# Cigar King - Scottsdale, AZ 3-2-07



## Silhanek (Oct 23, 2006)

Anyone going to this on Friday? I'm going to head over after work. Free cigars. :ss

Here's the blurb from the email they sent me.



> Join us this Friday, March 2nd, from 4-7 pm at Cigar King Scottsdale as we welcome a close friend of ours, Jose Blanco - Sales Director of La Aurora / Miami Cigar Co. to our store. Jose is one of the most charismatic, knowledgeable people in the tobacco business today. He and his family have a long history in the tobacco business and you will truly enjoy speaking with him. Jose will be here to talk to you and answer all of your questions about the Leon Jimenes and La Aurora cigars that we will be featuring during the event.
> - Each event participant will receive 1 complimentary Leon Jimenes or La Aurora 1495 cigar for attending.
> - We will have sandwiches from Meetballz and the usual array of beverages available too.


----------



## c-poc (Sep 1, 2006)

Wow... I would be there, but have basketball after work on Fridays. DANG IT!


----------



## Silhanek (Oct 23, 2006)

Here's a couple more I found at Don's Cigars. I would like to make that one with Rocky Patel on the 18th.

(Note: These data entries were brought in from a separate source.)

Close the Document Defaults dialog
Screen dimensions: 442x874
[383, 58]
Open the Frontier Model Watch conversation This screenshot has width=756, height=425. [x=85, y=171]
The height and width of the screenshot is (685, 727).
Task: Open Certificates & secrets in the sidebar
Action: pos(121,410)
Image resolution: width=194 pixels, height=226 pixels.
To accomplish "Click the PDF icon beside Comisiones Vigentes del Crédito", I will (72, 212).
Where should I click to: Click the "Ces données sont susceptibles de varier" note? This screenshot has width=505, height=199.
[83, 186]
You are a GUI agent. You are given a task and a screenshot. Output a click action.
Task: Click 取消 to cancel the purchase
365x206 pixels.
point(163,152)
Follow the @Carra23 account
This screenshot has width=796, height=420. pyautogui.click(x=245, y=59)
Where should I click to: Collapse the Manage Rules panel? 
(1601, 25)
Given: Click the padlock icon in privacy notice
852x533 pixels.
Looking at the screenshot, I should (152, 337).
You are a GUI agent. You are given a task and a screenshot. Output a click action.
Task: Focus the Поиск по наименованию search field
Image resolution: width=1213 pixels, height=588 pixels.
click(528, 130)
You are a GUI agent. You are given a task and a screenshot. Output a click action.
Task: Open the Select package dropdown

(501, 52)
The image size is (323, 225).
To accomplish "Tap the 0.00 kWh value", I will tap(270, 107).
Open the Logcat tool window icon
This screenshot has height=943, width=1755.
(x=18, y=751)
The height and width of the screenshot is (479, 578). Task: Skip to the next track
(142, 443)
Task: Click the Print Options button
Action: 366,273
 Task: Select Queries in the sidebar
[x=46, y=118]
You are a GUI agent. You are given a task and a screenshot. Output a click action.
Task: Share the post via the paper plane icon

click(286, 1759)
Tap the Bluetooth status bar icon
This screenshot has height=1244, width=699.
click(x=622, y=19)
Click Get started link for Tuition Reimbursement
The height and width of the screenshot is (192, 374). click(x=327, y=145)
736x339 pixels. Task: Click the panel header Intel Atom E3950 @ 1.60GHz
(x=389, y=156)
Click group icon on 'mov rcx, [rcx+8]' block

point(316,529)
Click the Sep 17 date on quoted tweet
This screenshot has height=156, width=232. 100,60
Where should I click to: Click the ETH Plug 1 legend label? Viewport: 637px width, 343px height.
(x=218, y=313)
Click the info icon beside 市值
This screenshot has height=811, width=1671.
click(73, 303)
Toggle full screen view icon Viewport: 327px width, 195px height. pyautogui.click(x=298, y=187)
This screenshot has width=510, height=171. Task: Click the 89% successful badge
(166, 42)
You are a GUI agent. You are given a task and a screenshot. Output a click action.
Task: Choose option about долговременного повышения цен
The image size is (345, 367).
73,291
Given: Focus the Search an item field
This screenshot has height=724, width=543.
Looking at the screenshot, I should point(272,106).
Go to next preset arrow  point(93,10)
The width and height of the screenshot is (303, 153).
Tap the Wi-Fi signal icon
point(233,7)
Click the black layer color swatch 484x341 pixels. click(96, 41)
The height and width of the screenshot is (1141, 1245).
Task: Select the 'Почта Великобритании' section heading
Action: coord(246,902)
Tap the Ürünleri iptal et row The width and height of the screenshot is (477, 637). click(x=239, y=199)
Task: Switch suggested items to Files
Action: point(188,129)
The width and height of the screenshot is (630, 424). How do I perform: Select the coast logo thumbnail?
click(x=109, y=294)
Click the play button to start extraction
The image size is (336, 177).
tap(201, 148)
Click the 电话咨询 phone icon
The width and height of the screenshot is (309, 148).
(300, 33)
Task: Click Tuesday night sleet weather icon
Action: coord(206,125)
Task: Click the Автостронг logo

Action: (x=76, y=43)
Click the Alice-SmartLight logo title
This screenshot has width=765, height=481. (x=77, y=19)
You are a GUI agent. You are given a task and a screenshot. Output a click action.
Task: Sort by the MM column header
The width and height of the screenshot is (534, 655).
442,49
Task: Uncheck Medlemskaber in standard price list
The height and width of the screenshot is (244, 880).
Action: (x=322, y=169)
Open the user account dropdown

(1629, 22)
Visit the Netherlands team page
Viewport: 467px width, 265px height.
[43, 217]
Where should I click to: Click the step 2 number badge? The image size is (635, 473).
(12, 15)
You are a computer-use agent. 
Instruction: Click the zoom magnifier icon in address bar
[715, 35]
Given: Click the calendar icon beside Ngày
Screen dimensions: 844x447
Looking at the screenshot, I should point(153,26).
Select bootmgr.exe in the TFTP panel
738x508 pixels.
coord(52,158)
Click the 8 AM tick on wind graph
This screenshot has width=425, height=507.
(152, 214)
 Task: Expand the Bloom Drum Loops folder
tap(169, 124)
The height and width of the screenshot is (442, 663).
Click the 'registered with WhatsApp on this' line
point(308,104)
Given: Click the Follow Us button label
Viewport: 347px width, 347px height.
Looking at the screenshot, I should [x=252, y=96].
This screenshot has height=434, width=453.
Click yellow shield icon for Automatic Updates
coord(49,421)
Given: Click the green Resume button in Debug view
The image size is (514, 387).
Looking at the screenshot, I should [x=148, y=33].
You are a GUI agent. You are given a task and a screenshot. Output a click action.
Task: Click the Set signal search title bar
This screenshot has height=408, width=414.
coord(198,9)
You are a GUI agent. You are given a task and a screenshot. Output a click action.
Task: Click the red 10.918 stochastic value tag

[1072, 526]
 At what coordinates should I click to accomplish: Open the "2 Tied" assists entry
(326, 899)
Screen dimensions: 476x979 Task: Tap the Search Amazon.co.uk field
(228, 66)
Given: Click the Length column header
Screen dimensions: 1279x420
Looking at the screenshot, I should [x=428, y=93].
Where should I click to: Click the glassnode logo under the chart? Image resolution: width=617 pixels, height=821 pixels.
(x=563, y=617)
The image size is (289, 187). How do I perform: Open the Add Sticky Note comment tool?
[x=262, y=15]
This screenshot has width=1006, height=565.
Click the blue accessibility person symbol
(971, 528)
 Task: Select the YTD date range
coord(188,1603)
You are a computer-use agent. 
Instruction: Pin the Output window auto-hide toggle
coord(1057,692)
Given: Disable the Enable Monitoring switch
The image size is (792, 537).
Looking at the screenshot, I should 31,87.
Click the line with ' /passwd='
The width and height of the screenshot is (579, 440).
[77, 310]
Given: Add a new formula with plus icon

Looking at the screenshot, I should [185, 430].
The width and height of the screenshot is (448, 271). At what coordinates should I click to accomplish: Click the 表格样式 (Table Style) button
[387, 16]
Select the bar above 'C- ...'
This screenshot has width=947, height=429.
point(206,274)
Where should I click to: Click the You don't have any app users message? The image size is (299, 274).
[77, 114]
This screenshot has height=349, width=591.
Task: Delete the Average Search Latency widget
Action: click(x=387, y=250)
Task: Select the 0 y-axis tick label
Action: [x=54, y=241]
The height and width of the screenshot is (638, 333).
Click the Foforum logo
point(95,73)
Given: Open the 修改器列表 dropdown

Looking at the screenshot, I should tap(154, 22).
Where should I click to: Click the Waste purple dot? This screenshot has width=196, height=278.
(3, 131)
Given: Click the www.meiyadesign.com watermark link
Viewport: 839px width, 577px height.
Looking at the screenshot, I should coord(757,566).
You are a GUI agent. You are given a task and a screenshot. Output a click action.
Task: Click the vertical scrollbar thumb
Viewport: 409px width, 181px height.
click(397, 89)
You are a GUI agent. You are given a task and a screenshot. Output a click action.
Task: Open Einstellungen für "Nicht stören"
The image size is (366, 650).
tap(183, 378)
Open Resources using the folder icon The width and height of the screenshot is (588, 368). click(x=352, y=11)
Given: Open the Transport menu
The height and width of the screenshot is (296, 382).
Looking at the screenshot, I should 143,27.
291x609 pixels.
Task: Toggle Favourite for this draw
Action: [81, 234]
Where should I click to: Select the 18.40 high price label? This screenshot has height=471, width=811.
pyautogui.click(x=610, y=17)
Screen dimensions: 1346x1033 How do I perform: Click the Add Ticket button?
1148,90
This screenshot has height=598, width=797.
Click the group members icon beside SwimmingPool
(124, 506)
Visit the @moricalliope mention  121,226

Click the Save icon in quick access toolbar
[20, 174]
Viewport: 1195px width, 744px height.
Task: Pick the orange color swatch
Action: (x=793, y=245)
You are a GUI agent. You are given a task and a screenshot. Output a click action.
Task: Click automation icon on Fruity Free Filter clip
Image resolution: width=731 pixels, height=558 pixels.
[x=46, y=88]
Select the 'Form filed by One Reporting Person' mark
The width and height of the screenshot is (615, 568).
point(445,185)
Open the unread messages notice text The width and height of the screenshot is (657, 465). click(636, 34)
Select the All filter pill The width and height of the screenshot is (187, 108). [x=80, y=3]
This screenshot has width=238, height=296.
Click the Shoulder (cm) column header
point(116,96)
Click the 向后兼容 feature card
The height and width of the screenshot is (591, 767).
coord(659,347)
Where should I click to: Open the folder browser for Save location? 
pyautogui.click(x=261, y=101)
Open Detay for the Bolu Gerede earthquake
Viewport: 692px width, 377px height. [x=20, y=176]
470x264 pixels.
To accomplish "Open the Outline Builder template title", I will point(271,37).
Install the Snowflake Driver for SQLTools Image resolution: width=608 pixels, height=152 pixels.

> Dons Cigars is having a cigar event, March 16th Hours 11:00 A.M. to 5:00 P.M.
> Promoted by Drew Estates - 25% off on full box purchases.
> 
> All welcome, come see what's new at Dons Cigars. The next cigar event will be
> ...


----------



## Silhanek (Oct 23, 2006)

I get off work today at 3pm, so I should be over at Cigar King right at 4pm. I have a Cabela's ball cap that I'll wear if anyone else shows up and wants to know who I am. :ss


----------



## Silhanek (Oct 23, 2006)

Just got home. Got a free Leon Jimenez. They really pull a huge crowd at these things. I'd say there were at least 50 people there.

Oh, they had three boxes of CAO Vision on the rack. Had lights of some sort in the box that caught my eye. I've seen people inquiring to when these were going to come out. At $12.95 and up per various sizes, I passed on them.


----------